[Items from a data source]
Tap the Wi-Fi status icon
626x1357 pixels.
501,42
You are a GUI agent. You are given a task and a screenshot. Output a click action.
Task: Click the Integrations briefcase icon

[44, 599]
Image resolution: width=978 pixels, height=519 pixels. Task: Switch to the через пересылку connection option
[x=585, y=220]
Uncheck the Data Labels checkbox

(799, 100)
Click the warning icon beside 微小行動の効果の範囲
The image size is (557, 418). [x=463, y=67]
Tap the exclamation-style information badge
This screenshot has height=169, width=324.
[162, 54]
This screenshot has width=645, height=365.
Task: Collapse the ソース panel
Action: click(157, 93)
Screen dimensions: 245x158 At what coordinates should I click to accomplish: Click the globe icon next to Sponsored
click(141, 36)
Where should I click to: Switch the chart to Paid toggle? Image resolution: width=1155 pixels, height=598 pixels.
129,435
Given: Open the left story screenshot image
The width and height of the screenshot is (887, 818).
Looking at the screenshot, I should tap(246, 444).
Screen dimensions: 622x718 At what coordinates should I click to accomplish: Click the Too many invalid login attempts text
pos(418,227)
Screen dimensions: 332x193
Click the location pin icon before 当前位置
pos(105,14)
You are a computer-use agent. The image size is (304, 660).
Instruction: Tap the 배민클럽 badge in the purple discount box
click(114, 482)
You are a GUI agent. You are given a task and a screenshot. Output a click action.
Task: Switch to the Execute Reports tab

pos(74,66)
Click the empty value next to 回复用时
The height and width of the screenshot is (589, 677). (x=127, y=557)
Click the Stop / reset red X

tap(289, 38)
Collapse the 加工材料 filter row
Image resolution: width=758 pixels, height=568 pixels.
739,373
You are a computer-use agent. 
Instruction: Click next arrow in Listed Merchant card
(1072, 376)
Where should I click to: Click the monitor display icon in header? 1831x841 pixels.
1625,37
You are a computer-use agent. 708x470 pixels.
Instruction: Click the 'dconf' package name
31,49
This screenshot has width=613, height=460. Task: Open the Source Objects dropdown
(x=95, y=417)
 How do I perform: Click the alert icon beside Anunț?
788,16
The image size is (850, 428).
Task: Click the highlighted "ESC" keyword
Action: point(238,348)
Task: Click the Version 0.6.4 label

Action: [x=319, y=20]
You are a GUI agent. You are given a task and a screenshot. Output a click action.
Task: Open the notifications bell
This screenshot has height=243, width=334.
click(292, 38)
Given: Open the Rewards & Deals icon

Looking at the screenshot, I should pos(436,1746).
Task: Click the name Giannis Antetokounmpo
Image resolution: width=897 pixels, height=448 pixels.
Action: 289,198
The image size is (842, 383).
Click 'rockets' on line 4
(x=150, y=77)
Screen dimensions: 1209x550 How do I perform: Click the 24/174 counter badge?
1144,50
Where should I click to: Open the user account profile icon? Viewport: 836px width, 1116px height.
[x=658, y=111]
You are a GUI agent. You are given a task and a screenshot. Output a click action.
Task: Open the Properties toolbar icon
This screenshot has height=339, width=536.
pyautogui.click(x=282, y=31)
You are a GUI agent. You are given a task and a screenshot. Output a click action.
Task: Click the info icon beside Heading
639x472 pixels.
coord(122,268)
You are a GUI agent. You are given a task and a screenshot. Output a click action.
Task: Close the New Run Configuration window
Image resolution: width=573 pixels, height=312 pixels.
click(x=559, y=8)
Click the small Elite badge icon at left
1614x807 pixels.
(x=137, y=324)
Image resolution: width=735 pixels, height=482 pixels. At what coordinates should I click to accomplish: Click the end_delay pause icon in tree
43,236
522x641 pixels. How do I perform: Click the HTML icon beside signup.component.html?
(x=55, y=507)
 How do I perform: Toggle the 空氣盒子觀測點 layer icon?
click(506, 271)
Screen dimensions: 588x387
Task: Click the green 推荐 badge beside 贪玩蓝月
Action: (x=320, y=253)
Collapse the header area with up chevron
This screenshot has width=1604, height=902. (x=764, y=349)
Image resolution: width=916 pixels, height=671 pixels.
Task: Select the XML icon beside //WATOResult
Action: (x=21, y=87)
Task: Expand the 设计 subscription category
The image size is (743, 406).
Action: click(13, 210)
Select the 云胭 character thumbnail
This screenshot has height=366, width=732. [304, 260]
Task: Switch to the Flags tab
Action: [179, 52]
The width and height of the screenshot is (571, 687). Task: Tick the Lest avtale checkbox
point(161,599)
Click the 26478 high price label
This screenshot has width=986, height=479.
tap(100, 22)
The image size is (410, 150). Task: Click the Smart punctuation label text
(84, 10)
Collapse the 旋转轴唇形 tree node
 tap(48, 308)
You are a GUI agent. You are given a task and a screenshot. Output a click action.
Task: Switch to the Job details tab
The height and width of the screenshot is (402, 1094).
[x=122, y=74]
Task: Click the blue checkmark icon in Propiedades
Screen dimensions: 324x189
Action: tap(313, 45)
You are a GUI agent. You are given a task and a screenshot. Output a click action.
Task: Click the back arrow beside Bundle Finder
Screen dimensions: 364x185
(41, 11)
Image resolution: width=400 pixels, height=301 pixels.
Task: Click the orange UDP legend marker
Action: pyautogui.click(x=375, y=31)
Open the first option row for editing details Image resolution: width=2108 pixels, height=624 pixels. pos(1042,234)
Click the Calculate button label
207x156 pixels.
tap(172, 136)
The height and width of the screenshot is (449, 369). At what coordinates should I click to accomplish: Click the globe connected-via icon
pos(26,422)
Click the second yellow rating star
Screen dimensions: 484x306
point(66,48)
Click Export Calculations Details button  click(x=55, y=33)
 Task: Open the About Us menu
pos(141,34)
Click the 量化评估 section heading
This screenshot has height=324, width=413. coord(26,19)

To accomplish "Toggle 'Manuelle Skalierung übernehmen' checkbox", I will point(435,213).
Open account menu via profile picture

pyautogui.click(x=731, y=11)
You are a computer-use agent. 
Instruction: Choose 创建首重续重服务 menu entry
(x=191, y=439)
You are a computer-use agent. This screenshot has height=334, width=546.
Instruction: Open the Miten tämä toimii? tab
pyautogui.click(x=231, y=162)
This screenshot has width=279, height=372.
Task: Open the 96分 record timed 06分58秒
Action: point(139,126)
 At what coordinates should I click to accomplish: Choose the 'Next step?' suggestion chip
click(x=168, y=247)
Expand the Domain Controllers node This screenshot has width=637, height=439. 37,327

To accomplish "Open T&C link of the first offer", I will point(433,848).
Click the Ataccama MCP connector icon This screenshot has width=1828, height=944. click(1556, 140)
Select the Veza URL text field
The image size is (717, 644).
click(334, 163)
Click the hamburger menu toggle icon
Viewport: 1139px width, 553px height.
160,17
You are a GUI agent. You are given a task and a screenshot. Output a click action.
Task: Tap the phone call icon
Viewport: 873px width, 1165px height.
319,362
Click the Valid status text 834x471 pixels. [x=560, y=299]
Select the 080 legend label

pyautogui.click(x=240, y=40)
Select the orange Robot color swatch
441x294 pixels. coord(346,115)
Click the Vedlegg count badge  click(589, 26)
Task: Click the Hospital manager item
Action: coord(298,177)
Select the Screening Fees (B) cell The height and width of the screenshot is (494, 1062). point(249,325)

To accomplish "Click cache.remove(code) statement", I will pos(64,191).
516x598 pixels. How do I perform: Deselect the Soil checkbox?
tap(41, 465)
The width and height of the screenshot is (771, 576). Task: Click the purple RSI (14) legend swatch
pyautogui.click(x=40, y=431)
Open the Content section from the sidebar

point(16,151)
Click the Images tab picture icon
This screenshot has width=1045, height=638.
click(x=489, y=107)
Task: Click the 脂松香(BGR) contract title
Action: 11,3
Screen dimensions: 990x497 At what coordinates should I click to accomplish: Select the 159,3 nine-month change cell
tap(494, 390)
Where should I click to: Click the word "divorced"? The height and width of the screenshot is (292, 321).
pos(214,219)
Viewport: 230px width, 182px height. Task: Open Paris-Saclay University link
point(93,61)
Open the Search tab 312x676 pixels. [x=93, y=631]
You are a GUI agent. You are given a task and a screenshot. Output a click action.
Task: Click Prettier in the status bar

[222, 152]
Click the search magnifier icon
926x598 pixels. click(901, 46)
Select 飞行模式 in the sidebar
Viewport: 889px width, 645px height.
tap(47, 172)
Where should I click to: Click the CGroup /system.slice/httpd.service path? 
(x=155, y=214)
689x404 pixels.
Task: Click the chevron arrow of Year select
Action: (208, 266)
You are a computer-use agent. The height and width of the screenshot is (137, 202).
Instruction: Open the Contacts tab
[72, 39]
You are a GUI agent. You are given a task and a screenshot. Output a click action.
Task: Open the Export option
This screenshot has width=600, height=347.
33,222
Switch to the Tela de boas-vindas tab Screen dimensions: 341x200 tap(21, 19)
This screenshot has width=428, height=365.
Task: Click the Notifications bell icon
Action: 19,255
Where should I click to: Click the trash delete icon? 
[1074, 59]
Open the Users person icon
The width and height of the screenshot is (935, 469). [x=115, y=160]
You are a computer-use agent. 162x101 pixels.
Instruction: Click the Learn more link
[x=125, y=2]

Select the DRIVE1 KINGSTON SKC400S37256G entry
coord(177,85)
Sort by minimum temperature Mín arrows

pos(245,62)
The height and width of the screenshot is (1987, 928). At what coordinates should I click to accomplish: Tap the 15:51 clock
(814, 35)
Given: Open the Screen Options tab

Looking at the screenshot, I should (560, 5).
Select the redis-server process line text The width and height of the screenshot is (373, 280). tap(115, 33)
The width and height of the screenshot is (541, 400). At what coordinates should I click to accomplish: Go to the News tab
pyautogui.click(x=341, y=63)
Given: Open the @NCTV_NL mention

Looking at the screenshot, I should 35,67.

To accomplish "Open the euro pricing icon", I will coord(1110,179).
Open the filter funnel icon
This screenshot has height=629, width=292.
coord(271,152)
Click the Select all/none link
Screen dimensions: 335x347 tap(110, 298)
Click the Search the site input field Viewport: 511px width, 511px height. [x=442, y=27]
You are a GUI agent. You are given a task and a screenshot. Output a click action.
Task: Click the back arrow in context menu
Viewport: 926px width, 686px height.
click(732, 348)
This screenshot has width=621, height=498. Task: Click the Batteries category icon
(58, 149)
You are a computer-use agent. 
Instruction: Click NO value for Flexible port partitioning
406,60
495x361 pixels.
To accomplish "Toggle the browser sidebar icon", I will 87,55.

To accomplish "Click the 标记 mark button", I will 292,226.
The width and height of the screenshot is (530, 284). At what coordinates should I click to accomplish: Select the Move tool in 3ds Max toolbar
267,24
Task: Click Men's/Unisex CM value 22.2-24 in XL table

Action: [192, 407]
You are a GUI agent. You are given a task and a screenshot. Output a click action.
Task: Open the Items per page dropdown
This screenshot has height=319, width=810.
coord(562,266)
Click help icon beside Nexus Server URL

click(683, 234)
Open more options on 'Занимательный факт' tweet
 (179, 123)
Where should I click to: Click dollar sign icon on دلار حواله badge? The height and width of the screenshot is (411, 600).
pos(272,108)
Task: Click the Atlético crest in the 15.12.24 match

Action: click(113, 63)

• EXERCISE GOAL:
If a line in the entries includes the word "Expand", copy that line out.

• SOLUTION FOR THIS PROBLEM:
Task: Expand the 设计 subscription category
Expand the Domain Controllers node This screenshot has width=637, height=439. 37,327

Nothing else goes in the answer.